I know this is a long post, so apologies in advance. You can find the specific questions and a tl;dr at the bottom.
I was trying to run this NHRL implementation to test the algorithm on some different environments. I have seen this post already, but it doesn’t look like he is using NHRL or anything beyond normal Q estimation.
It was extremely difficult, but I was able to successfully run the given gridworld example. I had to manually add the library for Nengo 1.4, as well as modify a file that was calculating psuedoinverses, reinstall Java, etc. However, I couldn’t visualize anything since it looks like I needed some .bak files to do so.
Now I’m looking to use this implementation to run on an OpenAI gym environment, specifically the cartpole problem.

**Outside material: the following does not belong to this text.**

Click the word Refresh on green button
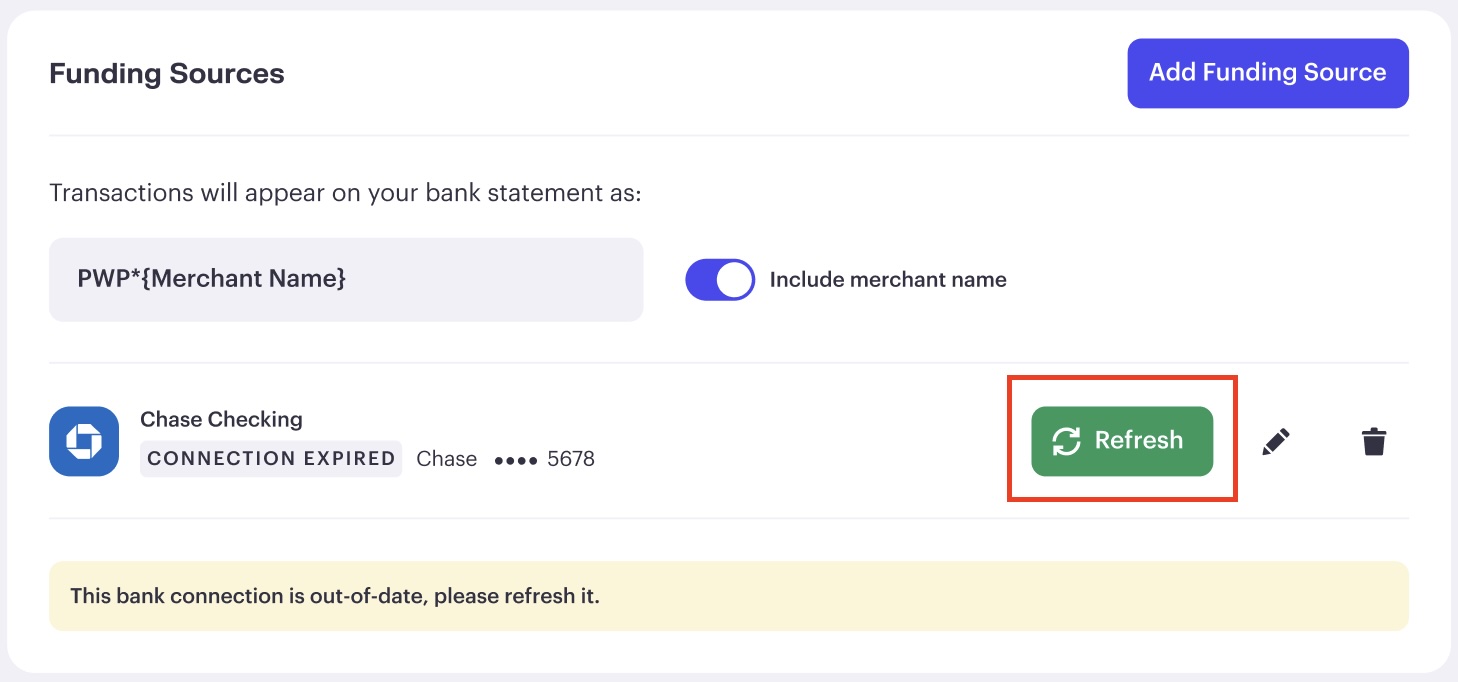Screen dimensions: 1458x682 point(1139,441)
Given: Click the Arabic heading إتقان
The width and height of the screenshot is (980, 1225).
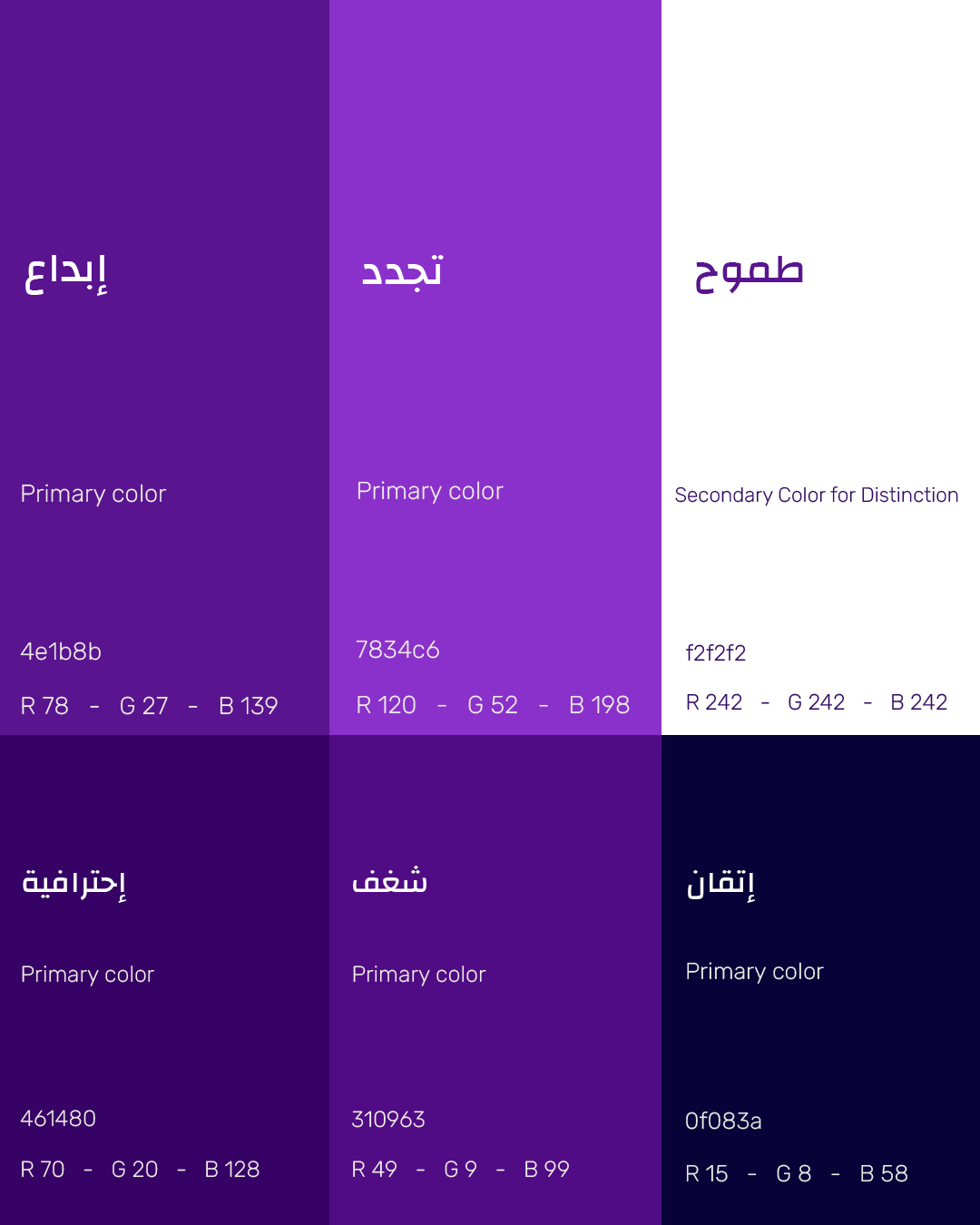Looking at the screenshot, I should (720, 884).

I modified the run.py file to include this function:
def run_cartpole(args, seed=None):
if seed is not None:
HRLutils.set_seed(seed)
seed = HRLutils.SEED
net = nef.Network("run_cartpole")
stateN = 400
stateD = 4
actions = [("left", [0]), ("right", [1])]
agent = smdpagent.SMDPAgent(stateN, stateD, actions, stateradius = 50, **args)
net.add(agent)
env = cartpoleenvironment.CartPoleEnvironment(stateD, actions)
net.add(env)
net.connect(env.getOrigin("state"), agent.getTermination("state_input"))

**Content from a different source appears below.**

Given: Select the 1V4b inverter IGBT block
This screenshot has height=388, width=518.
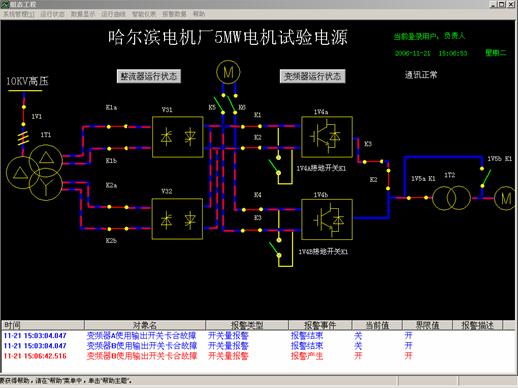Looking at the screenshot, I should 327,219.
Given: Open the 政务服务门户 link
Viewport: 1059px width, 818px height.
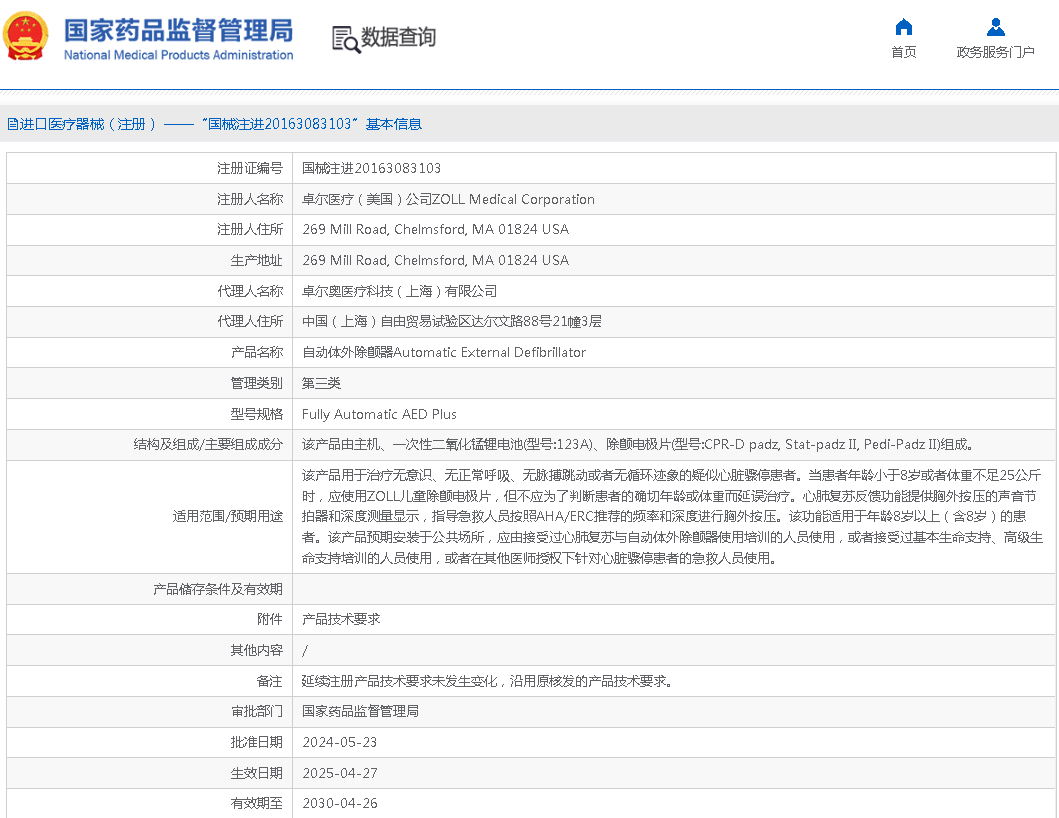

net.connect(env.getOrigin("reward"), agent.getTermination("reward"))
net.connect(env.getOrigin("reset"), agent.getTermination("reset"))
net.connect(env.getOrigin("learn"), agent.getTermination("learn"))
net.connect(env.getOrigin("reset"), agent.getTermination("save_state"))
net.connect(env.getOrigin("reset"), agent.getTermination("save_action"))
net.connect(agent.getOrigin("action_output"), env.getTermination("action"))
net.network.simulator.run(0, 100, 0.001)
I then modified the environment folder and created a a cartpoleenvironment.py file.
class CartPoleEnvironment(et.EnvironmentTemplate):
"""A template for defining environments to interact with RL agents.
:input action: vector representing action selected by agent
:output state: vector representing current state
:output reward: reward value
"""
def __init__(self, stateD, actions, name="CartPole"):
"""Initialize environment variables.
:param name: name for environment
:param stateD: dimension of state representation
:param actions: actions available to the system
:type actions: list of tuples (action_name,action_vector)
"""
self.environment = gym.make('CartPole-v0').env
self.actions = actions
self.state = env.reset()
self.action = None
self.reward = 0.0
self.total_reward = 0.0
# nef.SimpleNode.__init__(self, name)
# self.getTermination("action").setDimensions(len(actions[0][1]))
def tick(self):
self.state, self.reward, self.done,_=env.step(action)
self.total_reward += self.reward
if self.done:
self.state = env.reset()
print("total reward: ", self.total_reward)
self.total_reward = 0.0
To import gym, I use the following:
sys.path.append('C:/Users/keshav/AppData/Local/Programs/Python/Python37/Lib/site-packages/')
import gym
This becomes a problem because I then have issues with some code in the library not being compatible with Python 2 (for example, lines that use the keyword with). I suspect this is because when I use nengo-cl ../hrlproject/misc/run.py gridworld
in cmd, nengo-cl runs everything on Python 2? Essentially I found it impossible to really interface other libraries in a custom environment?
My questions are as follows:
-
Is there a way I can integrate the OpenAI gym library with this implementation of NHRL? This would be helpful as there are other custom libraries I would like to run that are made with Python 3.
-
If 1 isn’t possible, are there other implementations of NHRL I could use that are available? Otherwise, what process would you recommend if I wanted to implement this algorithm from scratch using Nengo 3.1 and make it compatible with Python 3? I’m worried that having to reimplement and debug it would be an extremely time consuming process.
-
Ultimately I want to interface NHRL with a library for robotic simulation and control in a continuous action/state space. I know NHRL is discrete w.r.t action spaces, so I wanted to experiment on just discretizing the action space and comparing performance with algorithms like TD3 or DDPG. Is there another approach besides NHRL I can take? I’ve already experimented with approaches presented here.
Tl;dr: How can I implement OpenAI gym environments with this implementation of NHRL?